Powodem zawieszenia Wojciecha Cejrowskiego było spalenie unijnej flagi przez podróżnika. –Jako prezes TVP nie pozwolę by telewizja wpisywała się w zachowania, które mają znamiona antypolskiej prowokacji – powiedział Jacek Kurski.
– Marzeniem wrogów naszej ojczyzny, którzy przyprawiają Polsce skrajnie nieprawdziwą gębę propagowania faszyzmu czy skłonności do Polexitu jest zobaczenie na ekranie telewizji publicznej właśnie takich tandetnych happeningów, które potwierdzałyby oszczerstwa wobec Polski jak palenie flagi Unii Europejskiej. Dopóki będę prezesem TVP - Telewizja nie będzie spełniać marzeń wrogów Polski – zapowiedział Kurski.
Publikacja materiału wideo, na którym Wojciech Cejrowski pali flagę UE, trafiła do opinii publicznej wskutek samowolki podróżnika. Tak przynajmniej twierdzi Jacek Kurski.
– Ten infantylny performance oczywiście nigdy nie ukazał się na antenie TVP – mówił prezes Telewizji Polskiej w rozmowie z portalem wpolityce.pl. – Fragment przedostał się do opinii publicznej za pośrednictwem social mediów bezprawnie i ze złą wolą. Na mocy bowiem umowy z TAI Wojciech Cejrowski miał prawo wykorzystania w internecie programu w wersji, która była emitowana w TVP Info, a nie surówki – dodał.

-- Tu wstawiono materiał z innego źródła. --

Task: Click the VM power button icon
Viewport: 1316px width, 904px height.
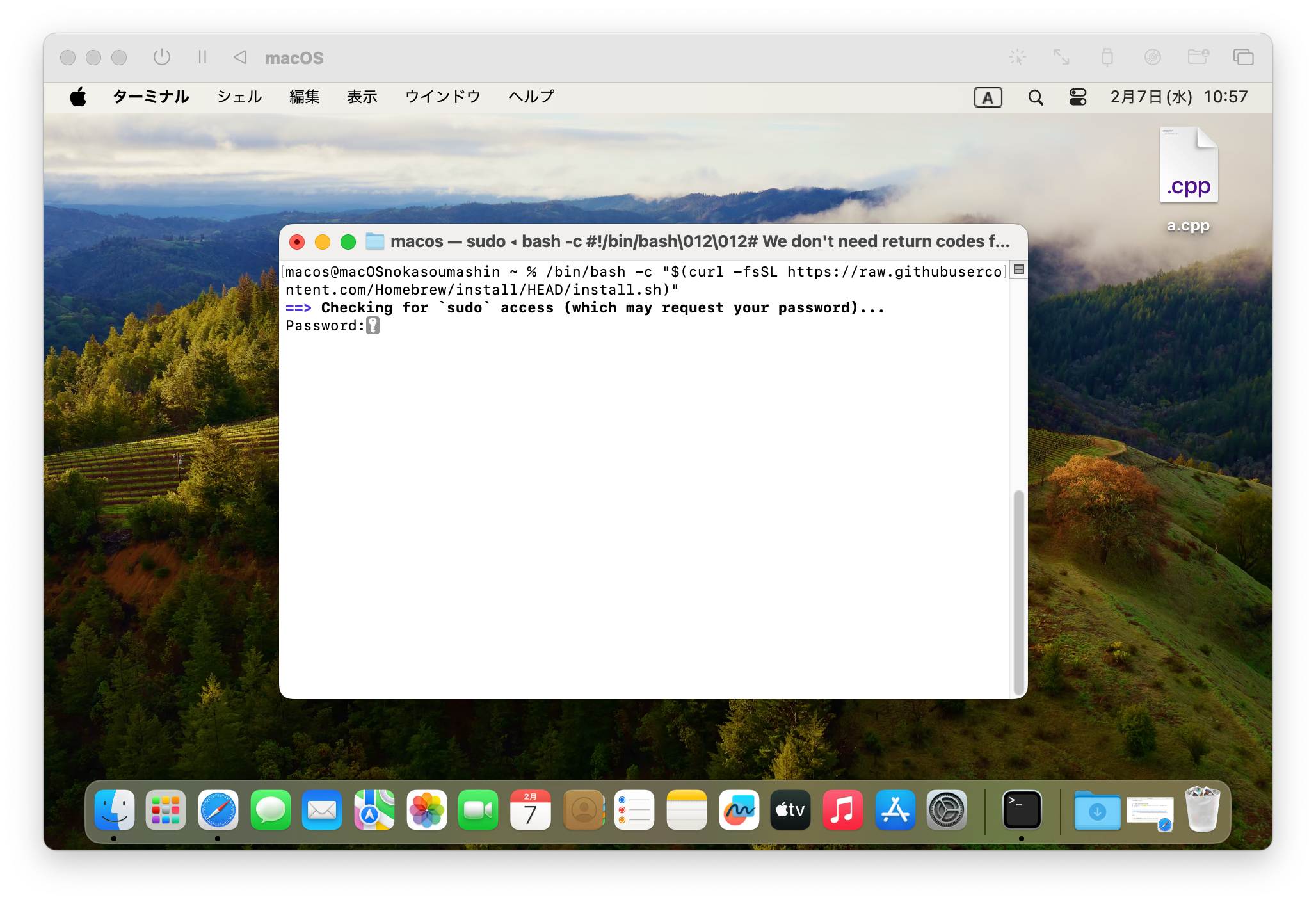Action: pos(162,58)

Mimo zawieszenia występów Wojciecha Cejrowskiego, Kurski nie wyklucza ponownego nawiązania współpracy z podróżnikiem. – Oczywiście nie wiem czy Wojciech Cejrowski chce wrócić do telewizji. To, czy wróci do telewizji publicznej zależy tylko od niego i od tego czy zrozumie, że w telewizji polskiej musimy prezentować polską rację stanu – podkreślił.
Zawieszenie Cejrowskiego
29 listopada Cejrowski poinformował, że program "Minęła 20" na TVP Info, w którym był częstym gościem, do końca roku zostanie zdjęty z anteny. Jarosław Olechowski z Telewizyjnej Agencji Informacyjnej szybko zdementował tę plotkę, informując że Cejrowskiemu przyda się krótka chwila na refleksję.